» **Your instructions**: In the text about Pellucid and Media Vision, in what year did Gordon Campbell co-found Chips and Technologies?

» **Source text**:
--------------------------------
It seemed the perfect landing place for Pellucid; Media Vision had all the enthusiasm for the consumer market that SGI had lacked. The new parent company’s management said, correctly, that the ProGraphics 1024 was too old by now and too expensive to ever become a volume product, but that 3D acceleration’s time would come as soon as the current wave of excitement over CD-ROM and multimedia began to ebb and people started looking for the next big thing. When that happened, Media Vision would be there with a newer, more reasonably priced 3D card, thanks to the people who had once called themselves Pellucid. It sounded pretty good, even if in the here and now it did seem to entail more waiting around than anything else.

The ProGraphics 1024 board in Media Vision livery.

There was just one stumbling block: “Media Vision was run by crooks,” as Scott Sellers puts it. In April of 1994, a scandal erupted in the business pages of the nation’s newspapers. It turned out that Media Vision had been an experiment in “fake it until you make it” on a gigantic scale. Its founders had engaged in just about every form of malfeasance imaginable, creating a financial house of cards whose honest revenues were a minuscule fraction of what everyone had assumed them to be. By mid-summer, the company had blown away like so much dust in the wind, still providing income only for the lawyers who were left to pick over the corpse. (At least two people would eventually be sent to prison for their roles in the conspiracy.) The former Pellucid folks were left as high and dry as everyone else who had gotten into bed with Media Vision. All of their efforts to date had led to the sale of no more than 2000 graphics cards.

That same summer of 1994, a prominent Silicon Valley figure named Gordon Campbell was looking for interesting projects in which to invest. Campbell had earned his reputation as one of the Valley’s wise men through a company called Chips and Technologies (C&T), which he had co-founded in 1984. One of those hidden movers in the computer industry, C&T had largely invented the concept of the chipset: chips or small collections of them that could be integrated directly into a computer’s motherboard to perform functions that used to be placed on add-on cards. C&T had first made a name for itself by reducing IBM’s bulky nineteen-chip EGA graphics card to just four chips that were cheaper to make and consumed less power. Campbell’s firm thrived alongside the cost-conscious PC clone industry, which by the beginning of the 1990s was rendering IBM itself, the very company whose products it had once so unabashedly copied, all but irrelevant. Onboard video, onboard sound, disk controllers, basic firmware… you name it, C&T had a cheap, good-enough-for-the-average-consumer chipset to handle it.
--------------------------------
» **Data section**:
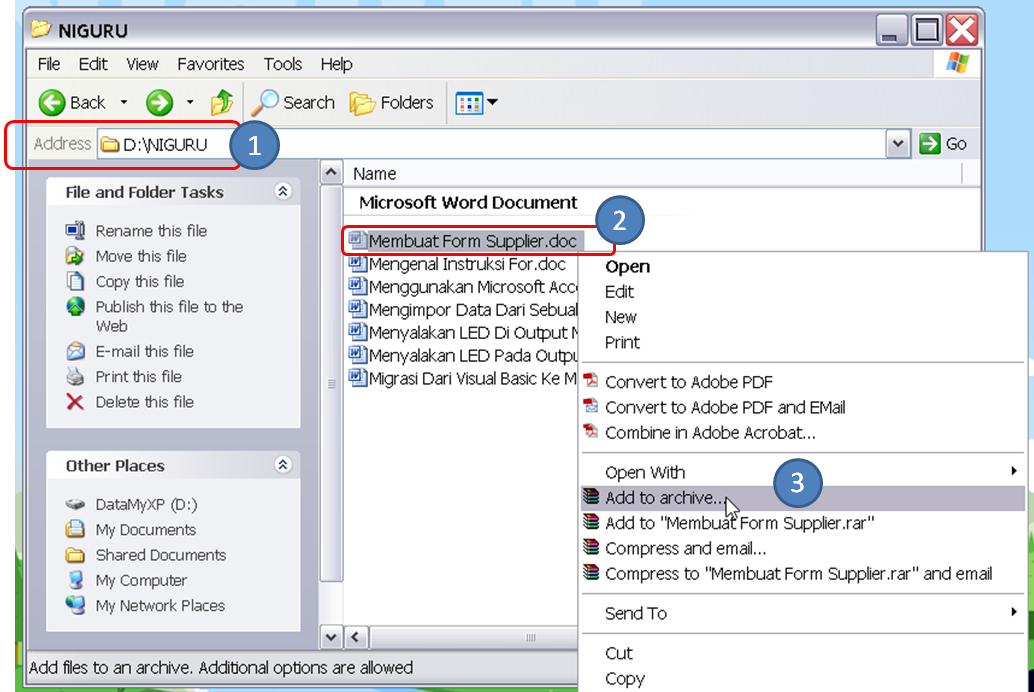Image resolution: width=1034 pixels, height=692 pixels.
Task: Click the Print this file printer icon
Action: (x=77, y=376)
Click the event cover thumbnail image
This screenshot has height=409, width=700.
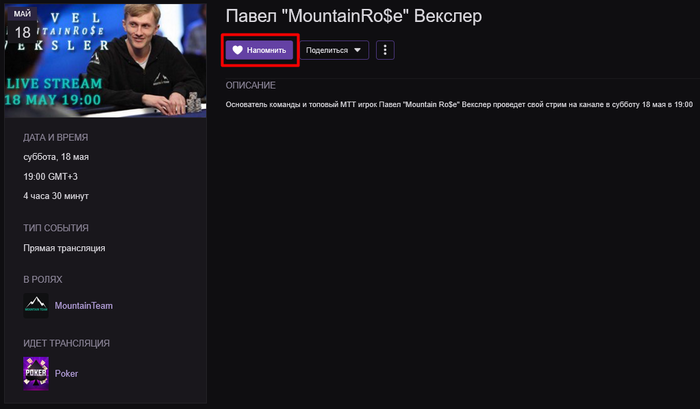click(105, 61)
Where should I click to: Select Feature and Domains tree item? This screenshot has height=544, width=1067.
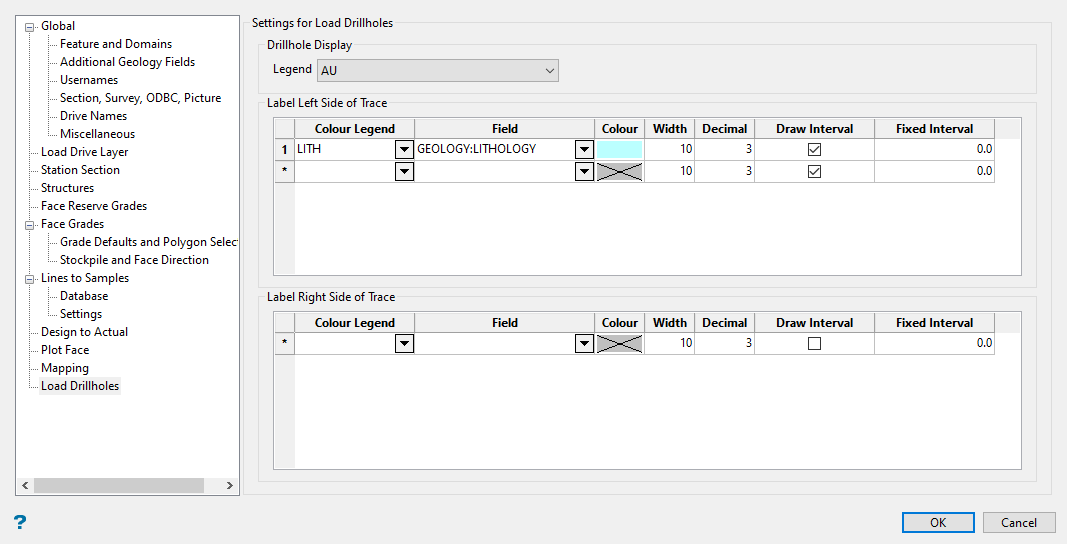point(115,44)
--------------------------------
» **Task answer**: 1984